═══ Information given ═══
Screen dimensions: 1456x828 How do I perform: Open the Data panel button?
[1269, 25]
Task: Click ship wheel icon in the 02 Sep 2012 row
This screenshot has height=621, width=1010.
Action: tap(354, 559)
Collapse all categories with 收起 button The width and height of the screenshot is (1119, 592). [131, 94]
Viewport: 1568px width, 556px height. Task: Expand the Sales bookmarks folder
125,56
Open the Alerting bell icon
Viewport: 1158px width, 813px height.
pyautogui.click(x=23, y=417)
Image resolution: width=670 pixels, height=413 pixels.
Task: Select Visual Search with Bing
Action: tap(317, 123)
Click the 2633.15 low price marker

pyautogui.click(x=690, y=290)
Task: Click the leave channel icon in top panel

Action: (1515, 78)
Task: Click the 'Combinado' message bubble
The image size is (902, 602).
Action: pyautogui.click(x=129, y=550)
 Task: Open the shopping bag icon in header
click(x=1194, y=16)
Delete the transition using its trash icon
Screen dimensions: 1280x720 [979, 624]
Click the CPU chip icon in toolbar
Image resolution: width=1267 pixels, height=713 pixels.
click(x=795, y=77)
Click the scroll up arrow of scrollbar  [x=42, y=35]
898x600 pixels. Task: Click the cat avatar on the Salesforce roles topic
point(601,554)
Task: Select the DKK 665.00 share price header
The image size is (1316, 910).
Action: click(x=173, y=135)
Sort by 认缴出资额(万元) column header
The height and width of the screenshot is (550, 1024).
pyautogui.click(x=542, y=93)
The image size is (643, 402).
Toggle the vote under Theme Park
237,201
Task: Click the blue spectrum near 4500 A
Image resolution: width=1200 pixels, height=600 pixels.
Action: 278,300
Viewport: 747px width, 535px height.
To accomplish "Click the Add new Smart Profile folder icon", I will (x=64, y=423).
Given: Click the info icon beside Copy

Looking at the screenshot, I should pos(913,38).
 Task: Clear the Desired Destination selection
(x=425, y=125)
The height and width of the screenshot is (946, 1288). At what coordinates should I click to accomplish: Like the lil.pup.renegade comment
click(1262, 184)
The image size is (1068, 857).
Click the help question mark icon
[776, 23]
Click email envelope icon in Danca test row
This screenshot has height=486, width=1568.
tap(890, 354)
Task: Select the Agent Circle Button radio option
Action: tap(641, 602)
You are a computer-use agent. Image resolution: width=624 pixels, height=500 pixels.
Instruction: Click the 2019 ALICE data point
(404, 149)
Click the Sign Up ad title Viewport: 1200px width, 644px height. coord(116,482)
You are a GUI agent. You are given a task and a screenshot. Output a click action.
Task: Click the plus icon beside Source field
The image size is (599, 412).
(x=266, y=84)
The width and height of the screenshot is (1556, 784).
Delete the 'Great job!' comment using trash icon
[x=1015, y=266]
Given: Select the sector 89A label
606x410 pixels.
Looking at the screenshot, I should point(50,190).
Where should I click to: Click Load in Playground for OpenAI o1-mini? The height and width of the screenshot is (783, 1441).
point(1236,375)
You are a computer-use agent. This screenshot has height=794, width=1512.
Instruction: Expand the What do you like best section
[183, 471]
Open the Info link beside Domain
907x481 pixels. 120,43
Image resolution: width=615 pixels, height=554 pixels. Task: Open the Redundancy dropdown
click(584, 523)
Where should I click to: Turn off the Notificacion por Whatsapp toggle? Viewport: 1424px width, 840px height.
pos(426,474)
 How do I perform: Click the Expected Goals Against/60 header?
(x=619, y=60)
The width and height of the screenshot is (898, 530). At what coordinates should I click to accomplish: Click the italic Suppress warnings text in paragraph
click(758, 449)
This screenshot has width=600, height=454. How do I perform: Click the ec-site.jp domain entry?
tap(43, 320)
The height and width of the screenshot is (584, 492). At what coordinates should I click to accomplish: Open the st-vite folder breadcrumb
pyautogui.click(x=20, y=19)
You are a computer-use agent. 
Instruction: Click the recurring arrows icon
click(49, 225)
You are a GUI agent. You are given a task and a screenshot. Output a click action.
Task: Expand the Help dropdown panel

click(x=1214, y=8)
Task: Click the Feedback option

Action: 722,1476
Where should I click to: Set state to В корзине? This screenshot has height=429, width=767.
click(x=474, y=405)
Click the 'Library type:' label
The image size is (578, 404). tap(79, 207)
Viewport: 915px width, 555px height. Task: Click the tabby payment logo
═══
Task prompt
The response should be the listing above, limited to the lines between the one holding "Sort by 认缴出资额(万元) column header" and the one holding "You are a computer-use agent. This", inclusive, reproduced exactly.

Solution
Sort by 认缴出资额(万元) column header
The height and width of the screenshot is (550, 1024).
pyautogui.click(x=542, y=93)
The image size is (643, 402).
Toggle the vote under Theme Park
237,201
Task: Click the blue spectrum near 4500 A
Image resolution: width=1200 pixels, height=600 pixels.
Action: 278,300
Viewport: 747px width, 535px height.
To accomplish "Click the Add new Smart Profile folder icon", I will (x=64, y=423).
Given: Click the info icon beside Copy

Looking at the screenshot, I should pos(913,38).
 Task: Clear the Desired Destination selection
(x=425, y=125)
The height and width of the screenshot is (946, 1288). At what coordinates should I click to accomplish: Like the lil.pup.renegade comment
click(1262, 184)
The image size is (1068, 857).
Click the help question mark icon
[776, 23]
Click email envelope icon in Danca test row
This screenshot has height=486, width=1568.
tap(890, 354)
Task: Select the Agent Circle Button radio option
Action: tap(641, 602)
You are a computer-use agent. Image resolution: width=624 pixels, height=500 pixels.
Instruction: Click the 2019 ALICE data point
(404, 149)
Click the Sign Up ad title Viewport: 1200px width, 644px height. coord(116,482)
You are a GUI agent. You are given a task and a screenshot. Output a click action.
Task: Click the plus icon beside Source field
The image size is (599, 412).
(x=266, y=84)
The width and height of the screenshot is (1556, 784).
Delete the 'Great job!' comment using trash icon
[x=1015, y=266]
Given: Select the sector 89A label
606x410 pixels.
Looking at the screenshot, I should point(50,190).
Where should I click to: Click Load in Playground for OpenAI o1-mini? The height and width of the screenshot is (783, 1441).
point(1236,375)
You are a computer-use agent. This screenshot has height=794, width=1512.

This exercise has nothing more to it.